As BofA's economists summarize the latest internal spending data, consumer spending weakened at the turn of the year, following a period of solid performance. In fact, retail sales ex-autos, as measured by the aggregated BAC credit and debit card data, tumbled 0.3% month-over-month seasonally adjusted in January - the biggest drop in three years. This follows a flat reading in retail sales ex-autos in December.
Turning to the January BAC internal data, in January, spending for 4 out of 14 sectors increased in the month, showing broad-based weakening. The biggest gain was in lodging, where the trend has been robust. Spending at home improvement stores was also up impressively but that follows a weak trend. On the flip side, spending at gasoline stations, clothing, and food & beverage saw the biggest mom decline. As mentioned earlier, the drop at gasoline stations was due to a sizeable decline in gasoline prices. On a yoy basis, home improvements and furniture were the only sectors that saw yoy declines outside of gasoline stations. This is consistent with our view that the housing market has likely peaked and will continue to slow down in the coming months.
the bank sees two factors influencing the data: the polar vortex and the government shutdown. The polar vortex delivered historically freezing weather to parts of the Midwest at the end of January which was visible with weaker spending in the metropolitan areas of Chicago, Detroit and Minneapolis. This contributed to a particularly big drop in activity in the Midwest.
The government shutdown appears to have also played a role. The next chart shows that spending was weaker for non-military government workers relative to the rest of the sample during the 35-day period of the shutdown.

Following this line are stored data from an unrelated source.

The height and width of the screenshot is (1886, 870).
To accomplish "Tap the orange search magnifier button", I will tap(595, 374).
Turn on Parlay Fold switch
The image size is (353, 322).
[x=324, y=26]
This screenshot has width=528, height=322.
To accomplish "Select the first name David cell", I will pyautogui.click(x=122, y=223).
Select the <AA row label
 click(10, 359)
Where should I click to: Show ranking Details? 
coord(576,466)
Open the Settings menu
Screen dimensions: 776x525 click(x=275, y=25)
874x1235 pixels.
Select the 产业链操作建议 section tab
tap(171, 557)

To see whether this moves the needle on aggregate spending, BofA focused just on the DC metro area where 11% of workers are employed by the federal government. However, the bank did not find evidence that spending in DC was weaker as a result of the government shutdown. This suggests that although government workers reduced spending, it was not large enough to move the aggregate numbers. So there appears to have been little discernable direct impact but there may have been indirect effects on spending through impaired confidence more broadly. Nonetheless, an interesting takeaway is that the impact on spending generally grew with time. If the government were to shut again later this month, BofA's economists warn that the risk is that consumers respond more quickly by reducing spend given that confidence is already impaired.

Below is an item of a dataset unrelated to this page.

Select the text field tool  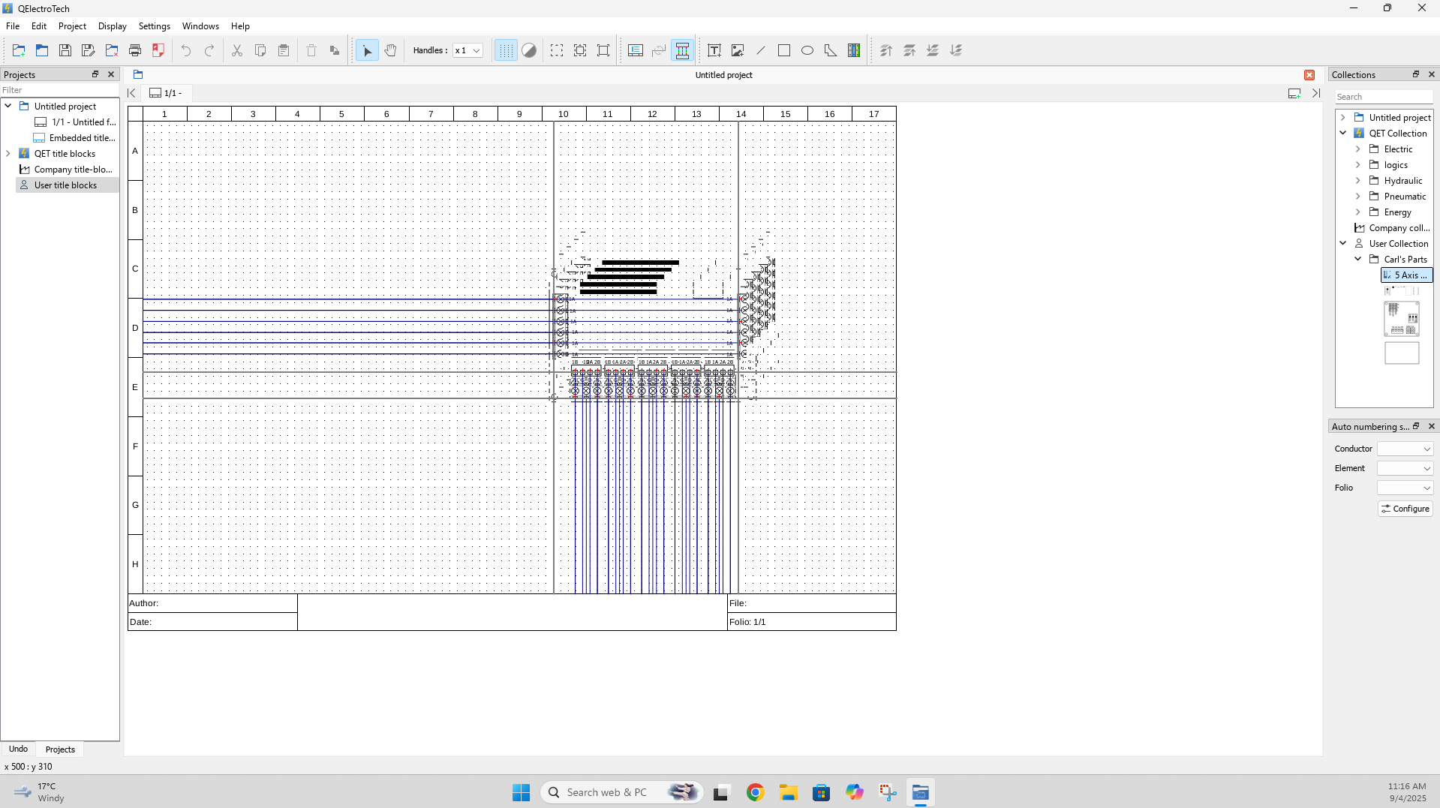[714, 51]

One other key consideration for the January data was the high rate of returns as 4.2% of total BAC credit card sales were returned. Similar to the Census Bureau, BofA's analysts subtract returns out of the monthly sales data. The rate of returns has been on the rise as "free returns" have become more prevalent. This means we will likely see even greater volume in November and December but less in January, adding to the noise in the data.

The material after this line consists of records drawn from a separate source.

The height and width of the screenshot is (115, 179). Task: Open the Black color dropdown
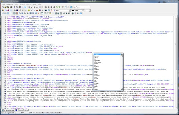tap(83, 10)
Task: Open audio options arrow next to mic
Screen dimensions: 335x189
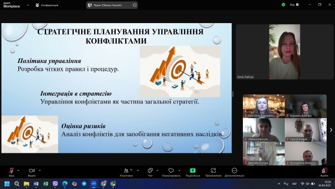Action: [x=18, y=171]
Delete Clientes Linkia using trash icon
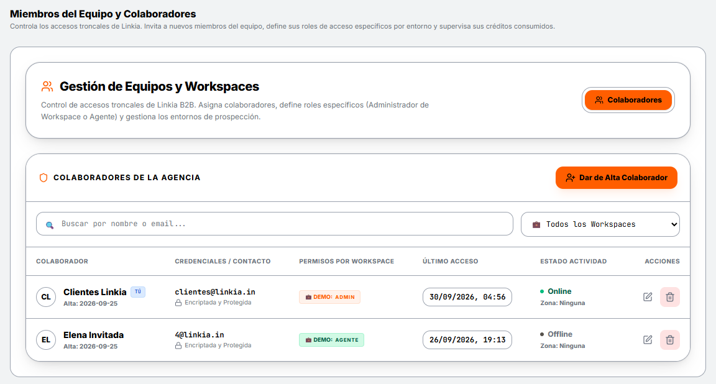 coord(670,297)
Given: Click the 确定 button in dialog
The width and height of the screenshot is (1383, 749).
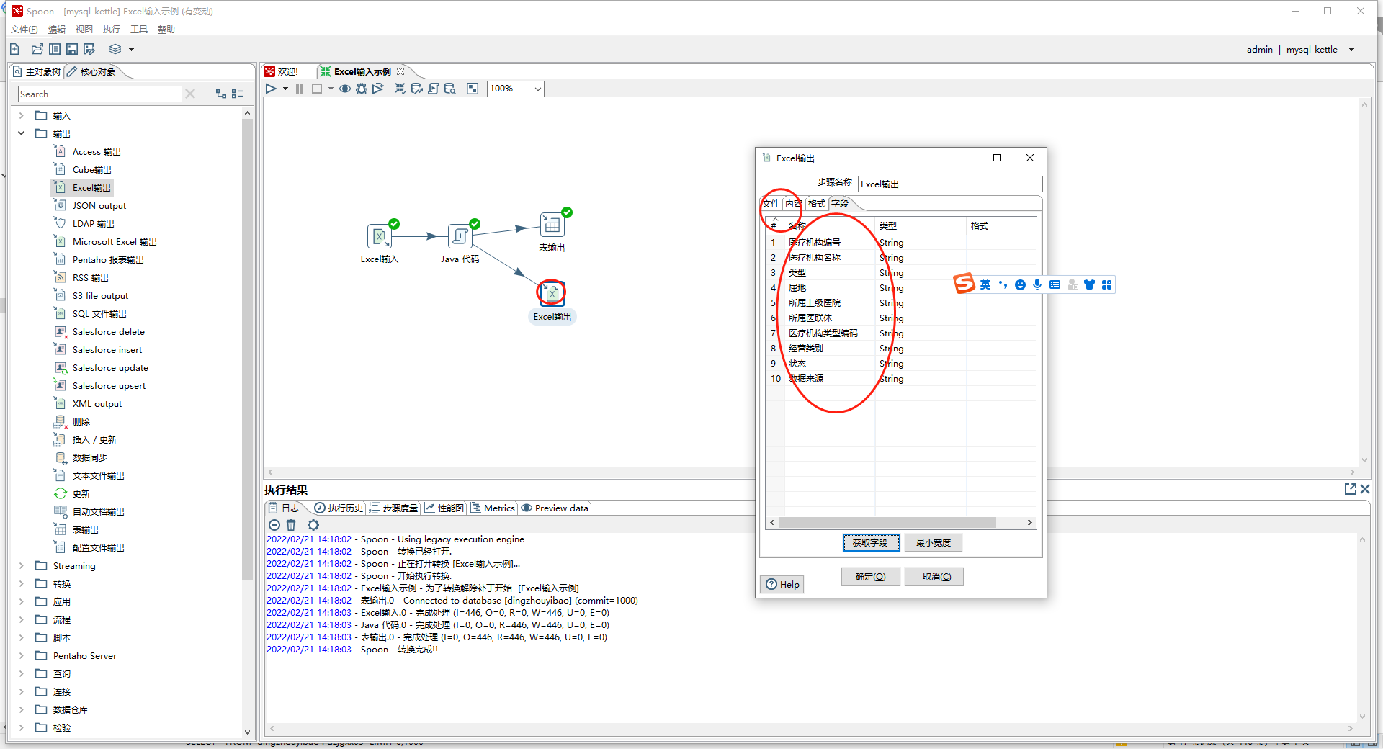Looking at the screenshot, I should [x=870, y=577].
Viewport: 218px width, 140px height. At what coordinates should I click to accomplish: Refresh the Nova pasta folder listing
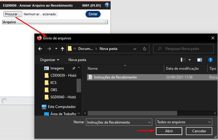point(144,49)
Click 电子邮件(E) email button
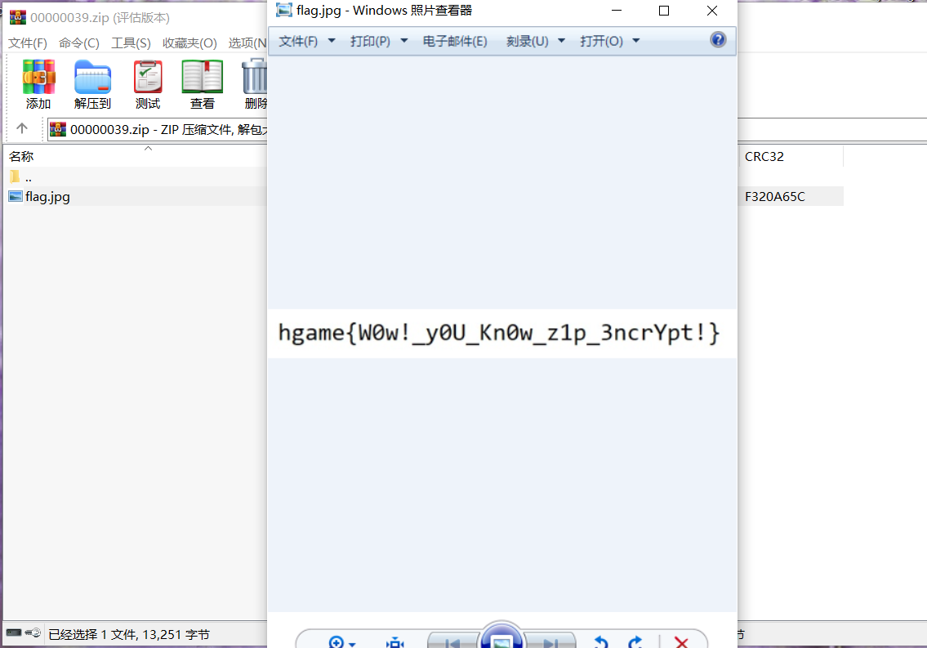 click(x=455, y=41)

Finally, while not directly related, BofA also looked at the shopping cart by demographic cohort. It found that the most obvious difference is regarding food spending: Whereas Millennials spend more on restaurants - around 23% of spend - baby boomers allocate just under 14% to restaurants. The opposite is true for groceries with the older generations spending more. Millennials also tend to spend on electronics, hobbies and clothing while Boomers will spend on furniture and building materials. This makes sense given that the homeownership rate for under 35 is 37% but is 70% for those between 45 and 54 years old. Millennials also spend a larger share of their budget on gasoline than the two older generations. This shows that despite the move toward a "sharing economy" which means greater ride sharing, Millennials still own cars.
BofA's bottom line:
"While there are a number of special factors that skew the data, the softening of late has revealed the weakest trend for consumer spending since mid-2016."
If the Census Bureau confirms this sharp drop in card spending, it will confirm that US consumer have indeed hit a break wall just in time for the Fed's dovish relent, and if bad news continue to be good news, Thursday's data has the potential to send stocks soaring as it would assure no more rate hikes this cycle.